** Begin GIVEN PASSAGE **
Am I misinterpreting what you said about interleaving instructions?
It's two, if I can get away with it. Two is the best. Sometimes I'll do three or more just because it's better to waste the time and be getting something done, than not, or order of ops forces the matter. All depends on what has to happen in the loop. If there is a branch, it gets more complex. I'll generally get the loop running, then crank the pixel clock, so that I can see the misses, then either cull instructions, combine them, move them, etc... until it runs nicely.
Another thing I do is get a loop running, then start adding nops until I see the miss, so I've an idea how close it's running to the edge.
Yeah, by my math, it's either 2 or 6. If you can't fit it in 2, you may as well jam 6 in there as the system will sit and wait for 25 cycles anyway.
<notes that down for future reference>
I agree with the nop padding.. I do that too, but if you are doing more than 3 nops, then a mov x, cnt | waitcnt x, y can give you much finer accounting.
I can increase it cycle at a time until it either misbehaves (or as in most of my loops) misses the waitcnt clock and locks up for ~1 minute.
Nice to know how much breathing room you have available [noparse]:)[/noparse]
When I'm designing tight assembler loops with a number of hub operations, I first write the code so that it's logically correct, and then I reorganise it to interleave 2 instructions between every hub operation.
** End GIVEN PASSAGE **
§ LIST OF TASKS
[1] Sum up the forum thread on interleaving instructions in two sentences.
[2] Pick up the forum thread on interleaving instructions after its final post and keep it going.
** Begin RAW DATA **
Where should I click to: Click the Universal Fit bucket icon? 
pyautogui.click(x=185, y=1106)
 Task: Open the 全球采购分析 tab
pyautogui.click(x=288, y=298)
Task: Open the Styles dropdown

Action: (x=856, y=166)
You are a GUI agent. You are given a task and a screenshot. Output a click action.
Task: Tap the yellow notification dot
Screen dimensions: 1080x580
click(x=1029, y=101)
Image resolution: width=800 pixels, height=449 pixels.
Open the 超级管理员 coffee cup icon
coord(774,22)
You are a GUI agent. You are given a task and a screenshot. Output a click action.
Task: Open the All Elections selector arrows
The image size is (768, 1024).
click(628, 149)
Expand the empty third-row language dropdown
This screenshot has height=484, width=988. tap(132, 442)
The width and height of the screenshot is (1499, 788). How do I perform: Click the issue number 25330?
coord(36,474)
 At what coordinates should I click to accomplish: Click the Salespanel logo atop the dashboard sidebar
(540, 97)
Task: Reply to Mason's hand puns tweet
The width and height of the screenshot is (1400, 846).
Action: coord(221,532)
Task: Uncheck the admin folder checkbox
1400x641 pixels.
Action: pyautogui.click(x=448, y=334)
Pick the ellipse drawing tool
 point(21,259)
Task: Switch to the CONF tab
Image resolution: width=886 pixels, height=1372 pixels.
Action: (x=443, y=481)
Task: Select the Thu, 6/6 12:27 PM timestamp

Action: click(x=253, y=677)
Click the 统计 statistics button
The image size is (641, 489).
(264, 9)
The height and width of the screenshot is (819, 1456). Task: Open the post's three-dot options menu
** End RAW DATA **
§ OUTPUTS
[1] Posters say they try to fit two instructions between hub operations, using more when the loop's logic or order of operations calls for it, and then adjust the code until the loop runs cleanly. They also add nops, or use a waitcnt-based delay for finer control, until the loop misses its timing, so they know how much room they have left.

[2]
I don't see ANY reason whatsoever to use "NOP"s. You gain absolutely nothing, and it costs 2 assembler instructions in the process. To re-iterate:
wrlong
wrlong
will run just as fast / slow as
wrlong
nop
nop
wrlong
The real benefit is when you do something like:
wrlong
instr a
instr b
wrlong
then you get to do some useful work with that otherwise idle time.
There are valid places to use NOP instructions to solve timing issues, but "synchronising" hub instructions is NOT one of those cases. I've yet to use a NOP anywhere.
There was an example the other day:
Polling asynchroniously 32 bit words from a VERY fast ADC, around 6 MHz
You had around 3 instructions, but not exactly; you were "a little bit" to fast @ 80 MHz
We unrolled the loop of 3x32 instructions and identified two or three places where to insert a NOP to delay the polling...
It is a very instructive thread with a brilliant analysis by deSilva
mirror said...
When I'm designing tight assembler loops with a number of hub operations, I first write the code so that it's logically correct, and then I reorganise it to interleave 2 instructions between every hub operation.
I don't see ANY reason whatsoever to use "NOP"s. You gain absolutely nothing, and it costs 2 assembler instructions in the process. To re-iterate:
No, I think perhaps I was not as clear as I may have been. I don't use nops, they were just there as examples as to how you interleave instructions
without slowing the code execution down.
I could also have used mov, shl, or any other instruction. nop was just easier to type [noparse]:)[/noparse]
mirror said...
When I'm designing tight assembler loops with a number of hub operations, I first write the code so that it's logically correct, and then I reorganise it to interleave 2 instructions between every hub operation.
I don't see ANY reason whatsoever to use "NOP"s. You gain absolutely nothing, and it costs 2 assembler instructions in the process. To re-iterate:
No, I think perhaps I was not as clear as I may have been. I don't use nops, they were just there as examples as to how you interleave instructions
without slowing the code execution down.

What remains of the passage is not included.